No Oregon Recession, but no Kicker in 2009.
Lawmakers will have about $180 million less to spend in the current fiscal cycle than they thought just two months ago, according to new figures released Friday from state economists.
That's even more than lawmakers had budgeted for in their worst-case scenario, and suggests that the monthlong session that began Monday won't include much in the way of new funding for state programs.
The decline comes thanks to a swift drop in corporate income tax revenue, which is $62 million less than economists had predicted when lawmakers left Salem last June.
Friday's gloomy economic forecasts means that Oregon taxpayers won't see a personal income tax kicker check in 2009, after getting the largest checks in the state's history last December.
Still, state economist Tom Potiowsky said Oregon will probably escape the worst of a potential national recession, especially since the state has been relatively shielded from the housing industry meltdown. Instead, Potiowsky predicted that Oregon is likely to face extremely sluggish growth in personal income statewide.
And Rep. Phil Barnhart, D-Eugene, who chairs the House Revenue Committee, said it's not likely that schools, health programs, public safety and other state-funded programs will face serious budget cuts like the ones played out across Oregon in 2002 and 2003.
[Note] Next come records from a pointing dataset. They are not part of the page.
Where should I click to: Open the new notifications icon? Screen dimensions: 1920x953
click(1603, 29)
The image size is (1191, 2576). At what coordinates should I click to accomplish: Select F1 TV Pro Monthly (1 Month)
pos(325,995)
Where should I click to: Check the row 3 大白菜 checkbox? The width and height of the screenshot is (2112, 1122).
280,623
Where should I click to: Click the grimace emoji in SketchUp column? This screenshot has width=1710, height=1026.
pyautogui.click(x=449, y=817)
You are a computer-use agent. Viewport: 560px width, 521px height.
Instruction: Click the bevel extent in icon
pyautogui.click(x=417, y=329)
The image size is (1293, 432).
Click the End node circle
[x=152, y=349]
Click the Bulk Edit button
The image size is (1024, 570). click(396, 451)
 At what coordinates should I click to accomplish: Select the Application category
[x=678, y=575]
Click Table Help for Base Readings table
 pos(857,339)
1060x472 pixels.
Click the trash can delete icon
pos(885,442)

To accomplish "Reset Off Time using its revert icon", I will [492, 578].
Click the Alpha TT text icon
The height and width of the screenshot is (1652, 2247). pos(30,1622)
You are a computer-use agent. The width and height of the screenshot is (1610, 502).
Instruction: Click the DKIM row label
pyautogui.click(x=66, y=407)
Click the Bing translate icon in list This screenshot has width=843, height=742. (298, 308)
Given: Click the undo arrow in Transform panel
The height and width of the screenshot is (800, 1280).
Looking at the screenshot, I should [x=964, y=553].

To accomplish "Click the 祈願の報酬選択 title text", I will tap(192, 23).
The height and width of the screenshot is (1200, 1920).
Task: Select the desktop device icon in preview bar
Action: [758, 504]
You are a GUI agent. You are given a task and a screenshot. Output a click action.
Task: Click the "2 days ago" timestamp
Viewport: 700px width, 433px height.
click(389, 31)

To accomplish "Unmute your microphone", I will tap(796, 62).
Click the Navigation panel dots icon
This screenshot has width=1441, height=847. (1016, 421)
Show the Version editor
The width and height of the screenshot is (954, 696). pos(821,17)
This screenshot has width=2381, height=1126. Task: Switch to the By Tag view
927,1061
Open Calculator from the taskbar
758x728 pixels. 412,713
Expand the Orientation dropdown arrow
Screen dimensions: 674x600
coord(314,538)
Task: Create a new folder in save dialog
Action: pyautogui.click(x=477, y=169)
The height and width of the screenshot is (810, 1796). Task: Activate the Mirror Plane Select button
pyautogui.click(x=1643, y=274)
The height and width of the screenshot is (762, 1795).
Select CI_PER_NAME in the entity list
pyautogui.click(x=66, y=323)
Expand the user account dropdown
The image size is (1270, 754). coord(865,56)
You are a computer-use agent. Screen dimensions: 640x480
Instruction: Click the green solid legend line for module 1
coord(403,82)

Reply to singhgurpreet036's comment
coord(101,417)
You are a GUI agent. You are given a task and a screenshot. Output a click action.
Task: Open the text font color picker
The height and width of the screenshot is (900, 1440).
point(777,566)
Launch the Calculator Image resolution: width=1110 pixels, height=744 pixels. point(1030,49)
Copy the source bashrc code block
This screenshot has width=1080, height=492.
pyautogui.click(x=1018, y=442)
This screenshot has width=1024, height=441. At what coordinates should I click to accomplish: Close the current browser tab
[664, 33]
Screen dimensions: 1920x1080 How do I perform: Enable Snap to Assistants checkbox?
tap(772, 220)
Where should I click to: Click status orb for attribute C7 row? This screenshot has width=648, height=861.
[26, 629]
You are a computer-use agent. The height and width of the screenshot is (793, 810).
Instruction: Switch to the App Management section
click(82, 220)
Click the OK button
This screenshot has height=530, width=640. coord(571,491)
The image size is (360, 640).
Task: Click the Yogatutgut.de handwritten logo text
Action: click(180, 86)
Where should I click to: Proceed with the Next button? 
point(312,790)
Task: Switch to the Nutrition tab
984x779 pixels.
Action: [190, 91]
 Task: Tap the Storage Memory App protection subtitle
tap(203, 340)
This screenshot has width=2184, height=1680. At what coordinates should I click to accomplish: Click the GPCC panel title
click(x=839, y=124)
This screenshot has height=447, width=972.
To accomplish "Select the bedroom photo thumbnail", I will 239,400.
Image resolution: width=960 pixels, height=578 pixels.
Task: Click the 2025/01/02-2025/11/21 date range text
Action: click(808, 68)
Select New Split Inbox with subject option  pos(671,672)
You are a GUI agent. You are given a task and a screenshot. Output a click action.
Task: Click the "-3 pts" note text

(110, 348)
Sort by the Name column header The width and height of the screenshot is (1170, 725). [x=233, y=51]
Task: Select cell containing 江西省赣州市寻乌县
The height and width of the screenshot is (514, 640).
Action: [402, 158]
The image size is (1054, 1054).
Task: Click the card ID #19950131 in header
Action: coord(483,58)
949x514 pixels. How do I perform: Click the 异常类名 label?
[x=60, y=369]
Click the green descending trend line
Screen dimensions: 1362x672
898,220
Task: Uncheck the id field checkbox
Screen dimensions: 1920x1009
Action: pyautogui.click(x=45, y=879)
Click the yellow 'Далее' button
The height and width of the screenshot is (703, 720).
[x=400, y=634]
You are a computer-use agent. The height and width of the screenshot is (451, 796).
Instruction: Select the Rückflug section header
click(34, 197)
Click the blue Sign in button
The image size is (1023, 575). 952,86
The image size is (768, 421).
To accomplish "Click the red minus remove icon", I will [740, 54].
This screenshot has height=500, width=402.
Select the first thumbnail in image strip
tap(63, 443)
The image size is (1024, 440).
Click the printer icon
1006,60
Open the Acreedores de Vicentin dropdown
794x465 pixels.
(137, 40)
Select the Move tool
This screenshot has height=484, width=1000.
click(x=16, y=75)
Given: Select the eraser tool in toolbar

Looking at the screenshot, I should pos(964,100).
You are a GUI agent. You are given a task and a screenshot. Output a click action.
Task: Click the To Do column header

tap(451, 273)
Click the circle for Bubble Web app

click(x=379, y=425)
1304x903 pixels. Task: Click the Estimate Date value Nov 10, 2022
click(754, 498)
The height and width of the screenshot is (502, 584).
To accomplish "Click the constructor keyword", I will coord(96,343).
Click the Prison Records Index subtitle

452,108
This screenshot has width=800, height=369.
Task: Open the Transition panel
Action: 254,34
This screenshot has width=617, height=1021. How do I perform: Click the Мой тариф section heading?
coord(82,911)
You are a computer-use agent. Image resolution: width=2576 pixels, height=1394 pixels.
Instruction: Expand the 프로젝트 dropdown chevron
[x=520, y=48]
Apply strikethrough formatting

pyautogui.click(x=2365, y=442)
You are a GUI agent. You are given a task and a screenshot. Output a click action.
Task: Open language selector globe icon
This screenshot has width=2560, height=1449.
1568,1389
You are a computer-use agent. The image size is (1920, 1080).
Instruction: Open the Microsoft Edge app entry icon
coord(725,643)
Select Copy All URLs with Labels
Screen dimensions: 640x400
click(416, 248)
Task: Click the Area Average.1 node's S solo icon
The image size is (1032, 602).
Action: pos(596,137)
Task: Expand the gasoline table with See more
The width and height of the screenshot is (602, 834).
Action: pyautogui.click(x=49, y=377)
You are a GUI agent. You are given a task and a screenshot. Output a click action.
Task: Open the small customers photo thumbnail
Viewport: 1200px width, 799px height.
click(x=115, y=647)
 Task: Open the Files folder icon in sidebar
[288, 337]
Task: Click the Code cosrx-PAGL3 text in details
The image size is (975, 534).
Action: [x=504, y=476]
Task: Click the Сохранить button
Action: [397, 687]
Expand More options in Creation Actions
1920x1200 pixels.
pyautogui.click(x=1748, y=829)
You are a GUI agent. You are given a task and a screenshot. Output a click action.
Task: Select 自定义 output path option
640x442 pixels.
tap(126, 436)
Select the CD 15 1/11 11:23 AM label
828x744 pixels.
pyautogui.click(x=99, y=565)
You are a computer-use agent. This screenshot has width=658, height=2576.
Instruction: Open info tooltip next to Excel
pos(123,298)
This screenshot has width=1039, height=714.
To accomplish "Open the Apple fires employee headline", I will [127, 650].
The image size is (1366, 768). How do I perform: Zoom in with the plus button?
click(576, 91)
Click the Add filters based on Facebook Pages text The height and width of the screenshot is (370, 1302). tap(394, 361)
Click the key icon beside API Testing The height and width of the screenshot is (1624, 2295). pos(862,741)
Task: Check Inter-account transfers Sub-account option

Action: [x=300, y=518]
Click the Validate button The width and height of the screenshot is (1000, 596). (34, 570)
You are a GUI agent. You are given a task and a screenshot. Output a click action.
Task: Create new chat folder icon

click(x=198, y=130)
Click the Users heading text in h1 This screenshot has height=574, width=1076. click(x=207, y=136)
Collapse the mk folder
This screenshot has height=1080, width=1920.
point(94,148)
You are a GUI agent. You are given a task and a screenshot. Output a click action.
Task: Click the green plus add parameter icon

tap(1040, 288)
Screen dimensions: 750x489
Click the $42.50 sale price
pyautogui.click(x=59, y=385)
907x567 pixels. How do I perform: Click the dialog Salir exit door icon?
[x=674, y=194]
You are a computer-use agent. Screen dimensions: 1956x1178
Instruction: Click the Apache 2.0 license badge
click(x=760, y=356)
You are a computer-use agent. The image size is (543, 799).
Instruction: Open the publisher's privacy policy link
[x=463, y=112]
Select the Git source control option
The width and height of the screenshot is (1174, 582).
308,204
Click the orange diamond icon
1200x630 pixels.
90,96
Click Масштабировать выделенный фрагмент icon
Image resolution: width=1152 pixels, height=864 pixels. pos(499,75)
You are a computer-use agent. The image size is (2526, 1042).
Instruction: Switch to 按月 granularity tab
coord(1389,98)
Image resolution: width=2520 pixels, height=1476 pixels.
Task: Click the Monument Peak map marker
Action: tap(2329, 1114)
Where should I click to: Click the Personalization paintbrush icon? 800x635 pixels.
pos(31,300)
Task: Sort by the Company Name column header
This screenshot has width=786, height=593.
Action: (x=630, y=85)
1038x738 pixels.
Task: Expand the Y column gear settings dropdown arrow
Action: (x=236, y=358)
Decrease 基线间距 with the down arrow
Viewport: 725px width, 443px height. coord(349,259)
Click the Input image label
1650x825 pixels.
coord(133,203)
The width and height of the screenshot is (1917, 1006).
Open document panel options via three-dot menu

That's because there's still some unspent money left in the budget, though it's just $28 million, instead of the $206 million that lawmakers thought they had left over.
Lawmakers had hoped to set aside 1 percent of the $14 billion state budget, or about $140 million, in a so-called rainy-day fund established in the 2007 session. But those plans now seem out of reach, and there's some question about whether proposals to put new money into state police and land use reform will be able to move forward.